El recuerdo de su público estallido lo acosa puntual; cada día, sin falta, rememora en cámara lenta el terror en los ojos de todos. No pudo detenerse, desdoblado como estaba entre un intento amable de silencio y un impulso irrefrenable por dejar claro a ese hatajo de incompetentes su hartazgo por los errores de gestión, de registro, de operación, de comunicación, de control interno, de manejo de personal, de criterio y hasta de la más elemental educación.
Uno de sus habituales, abogado de profesión de invariable atuendo de pantalones holgados con tirantes, saco de corte impecable y corbata de moño con figuras de animales, se acerca a despedirse reiterando su oferta de trabajo para hacer algunas traducciones de disposiciones fiscales. Juan Carlos también ha recibido propuestas laborales para resolver cuestiones contables, realizar análisis financieros y tramitar permisos ante autoridades. Todas han sido, si no rechazadas, sí pospuestas indefinidamente, pues él sabe que no tiene cabeza; prefiere seguir vagando sin rumbo mientras los demonios no lo abandonen en sus largos días de inmovilidad apurada.
Fueron muchos años de catorce horas diarias, encorvado sobre el escritorio para revisar reportes y asistir a conferencias telefónicas de tres o cuatro horas con el micrófono en silencio para atender simultáneamente otros asuntos; años de acudir a las juntas de revisión de resultados, evaluación de personal, revisión de acciones de venta o de cobranza, validación de ajuste de un siniestro grande y mil temas más, ya fueran para orientar con disimulo las acciones del colega incompetente o para escuchar la catarsis del jefe, poseedor de todas las soluciones, quien adoraba el sonido de su voz.
Maniatado por el mandato paterno que imploraba seguridad, Juan Carlos estudió contabilidad y buscó el amparo de una empresa grande para garantizar estabilidad y un ascenso casi programado basado en la meritocracia.

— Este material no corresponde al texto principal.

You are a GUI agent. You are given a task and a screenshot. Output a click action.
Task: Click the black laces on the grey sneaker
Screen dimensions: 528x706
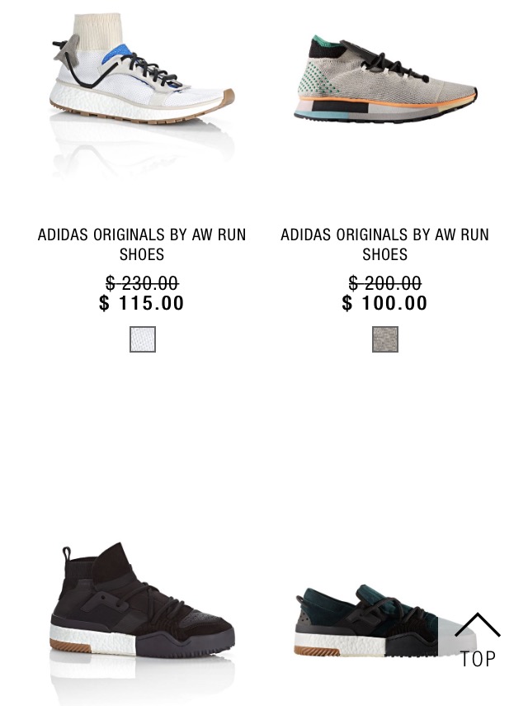(390, 64)
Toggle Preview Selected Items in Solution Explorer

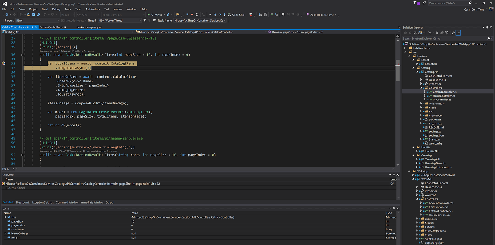[458, 33]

Alcanzado su propósito, las reuniones quinquenales de aniversario le permitieron acumular anillos, relojes, viajes a destinos nacionales o foráneos y hasta un subcompacto, con el que obsequió a su hija cuando ésta entró a la universidad.

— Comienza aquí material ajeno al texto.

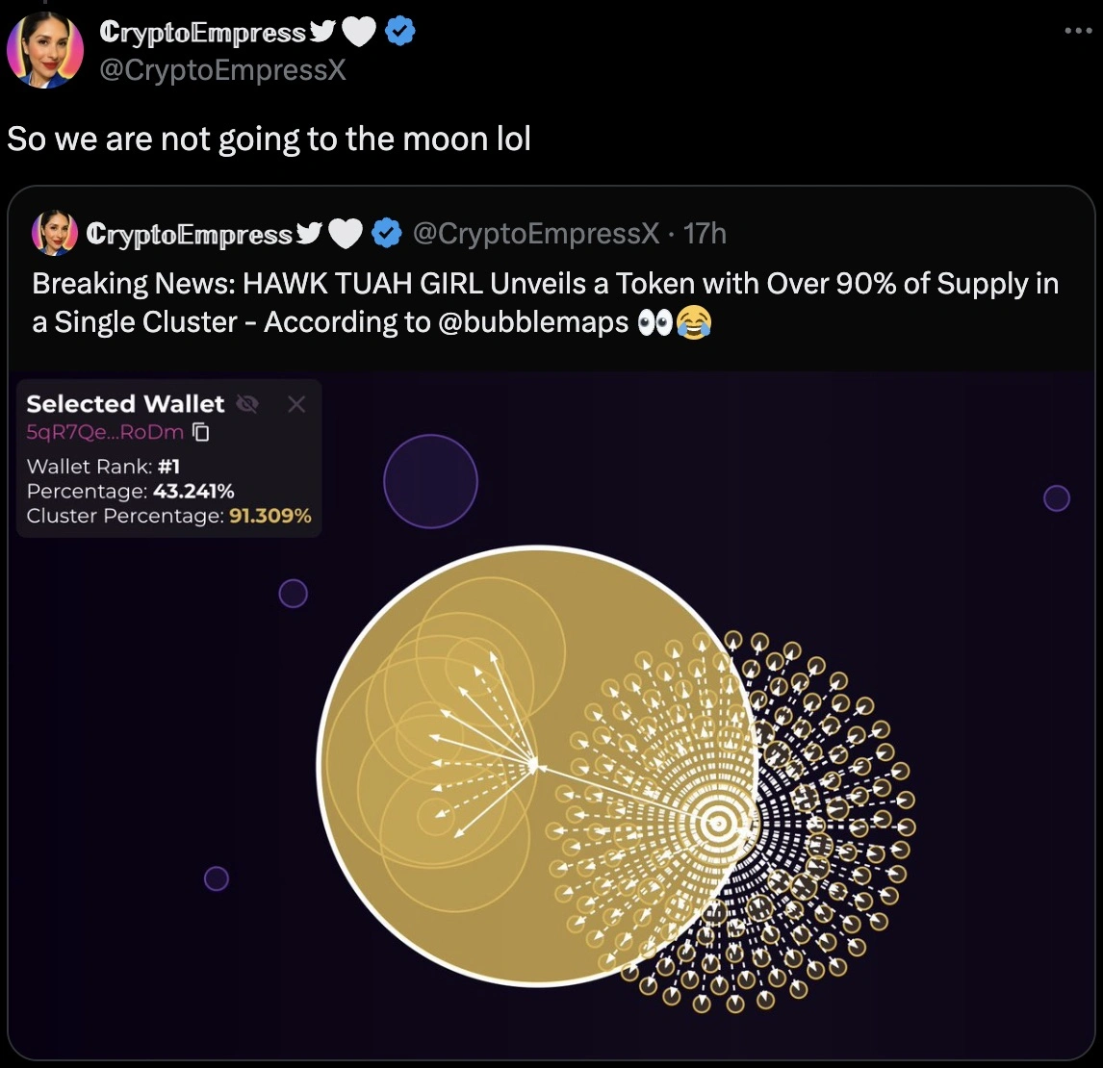Click the top @CryptoEmpressX handle
This screenshot has height=1068, width=1103.
tap(222, 70)
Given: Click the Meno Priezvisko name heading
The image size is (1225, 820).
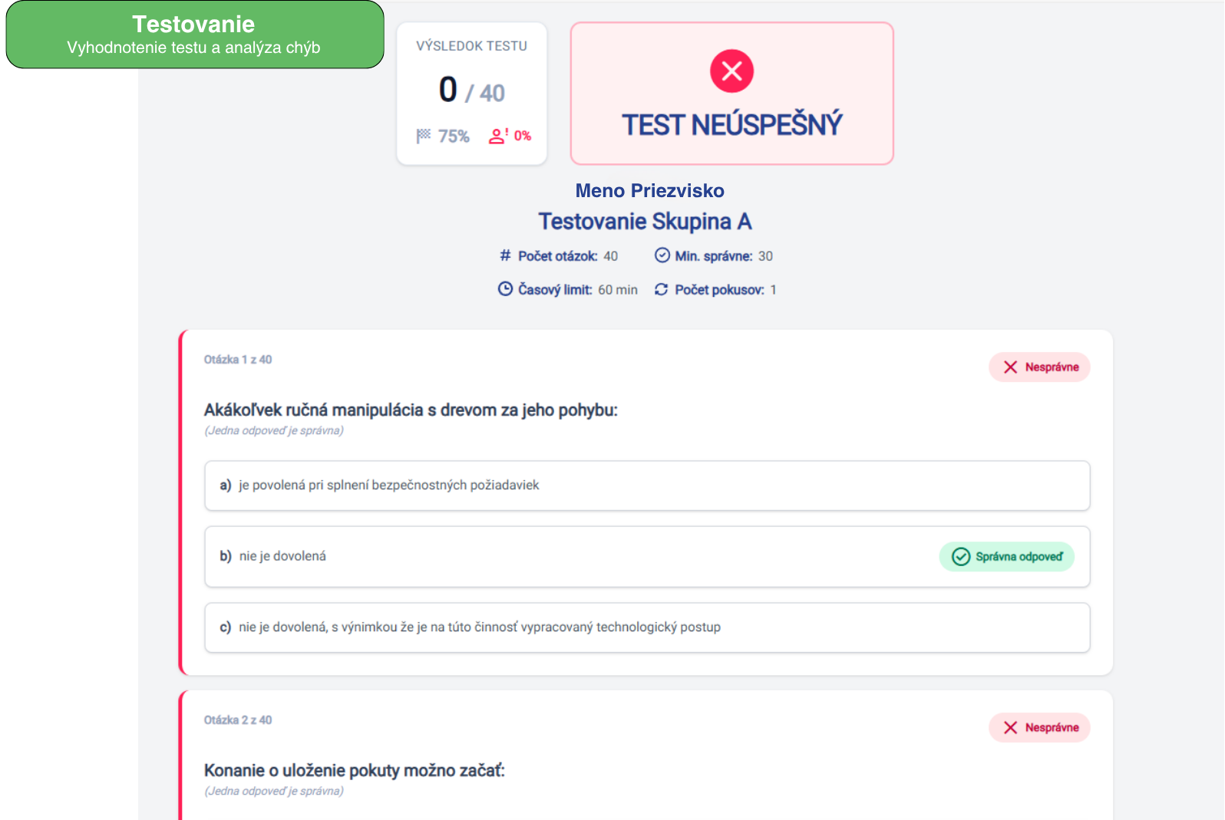Looking at the screenshot, I should coord(649,190).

Aquello fue demasiado. Con la salud minada, la resistencia reducida a mínimos y la cabeza en permanente búsqueda de escapatorias a pesar de sus esfuerzos de concentración, el estallido era inevitable, tomada la plaza por un inconsciente harto de presiones, exigencias y jornadas sin fin.
Juan Carlos se levanta del quicio en el que todas las tardes se acurruca, que alfombra con cajas de cartón; sacude su saco, que no esconde los codos de la raída camisa, y camina por su calle, pegado a la jardinera del local.

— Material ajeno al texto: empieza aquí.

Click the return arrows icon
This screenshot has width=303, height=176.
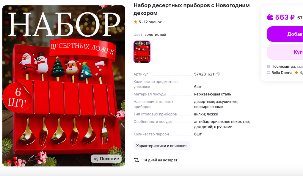[x=136, y=160]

En un instante eterno, él se aproxima al ventanal tras el cual Tomás disfruta su café en el interior del establecimiento; el ejecutivo ha pedido también un pastel de tres leches, especialidad de la casa, y hojea el periódico del día.
A través del cristal, Juan Carlos observa a su antiguo pupilo, quien deja clara su aversión al menesteroso con un gesto despectivo e incluso se coloca una mano al lado de la cara para bloquear la visión del hombre que lo contempla detrás del cristal.
Juan Carlos golpea la ventana con los nudillos para llamar la atención de Tomás, quien finalmente dobla el periódico con un movimiento brusco y lo observa, reconociéndolo al instante. Juan Carlos golpea nuevamente el cristal para detener la marcha hacia el exterior de su antiguo colega y levanta ambos pulgares con una sonrisa, indicando que está bien, que todo va bien.
Tomás sale a la calle para encontrar a su antiguo jefe, quien sólo lo observa desde una distancia ya insalvable, escondido detrás de un árbol.